[Data for the task Boundary: Start]
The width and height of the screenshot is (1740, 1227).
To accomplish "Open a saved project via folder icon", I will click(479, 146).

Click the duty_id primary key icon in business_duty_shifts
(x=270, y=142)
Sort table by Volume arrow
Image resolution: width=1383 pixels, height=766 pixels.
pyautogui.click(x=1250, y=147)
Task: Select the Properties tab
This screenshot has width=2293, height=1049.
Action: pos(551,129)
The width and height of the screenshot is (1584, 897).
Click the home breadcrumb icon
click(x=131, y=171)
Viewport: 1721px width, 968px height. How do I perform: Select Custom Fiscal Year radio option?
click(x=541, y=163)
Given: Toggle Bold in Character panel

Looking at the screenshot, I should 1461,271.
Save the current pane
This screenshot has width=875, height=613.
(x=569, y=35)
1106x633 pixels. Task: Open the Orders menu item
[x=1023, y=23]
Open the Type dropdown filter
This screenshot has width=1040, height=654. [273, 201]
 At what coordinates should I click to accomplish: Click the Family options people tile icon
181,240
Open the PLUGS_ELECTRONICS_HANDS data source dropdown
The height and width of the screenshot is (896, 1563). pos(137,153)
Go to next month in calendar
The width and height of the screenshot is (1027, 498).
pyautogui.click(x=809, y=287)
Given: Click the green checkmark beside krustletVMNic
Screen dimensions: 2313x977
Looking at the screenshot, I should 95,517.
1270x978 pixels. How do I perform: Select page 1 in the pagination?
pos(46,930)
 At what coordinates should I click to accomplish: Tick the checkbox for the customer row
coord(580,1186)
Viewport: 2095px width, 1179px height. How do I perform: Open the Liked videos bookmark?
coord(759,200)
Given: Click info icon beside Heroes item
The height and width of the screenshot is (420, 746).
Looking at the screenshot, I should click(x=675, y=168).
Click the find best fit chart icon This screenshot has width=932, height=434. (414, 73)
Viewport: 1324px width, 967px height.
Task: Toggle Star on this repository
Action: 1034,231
[Data for the task Boundary: End]
Copy nothing except the lines from the one holding "Open the PLUGS_ELECTRONICS_HANDS" through the last line of the data above, and return them exactly.

Open the PLUGS_ELECTRONICS_HANDS data source dropdown
The height and width of the screenshot is (896, 1563). pos(137,153)
Go to next month in calendar
The width and height of the screenshot is (1027, 498).
pyautogui.click(x=809, y=287)
Given: Click the green checkmark beside krustletVMNic
Screen dimensions: 2313x977
Looking at the screenshot, I should 95,517.
1270x978 pixels. How do I perform: Select page 1 in the pagination?
pos(46,930)
 At what coordinates should I click to accomplish: Tick the checkbox for the customer row
coord(580,1186)
Viewport: 2095px width, 1179px height. How do I perform: Open the Liked videos bookmark?
coord(759,200)
Given: Click info icon beside Heroes item
The height and width of the screenshot is (420, 746).
Looking at the screenshot, I should click(x=675, y=168).
Click the find best fit chart icon This screenshot has width=932, height=434. (414, 73)
Viewport: 1324px width, 967px height.
Task: Toggle Star on this repository
Action: 1034,231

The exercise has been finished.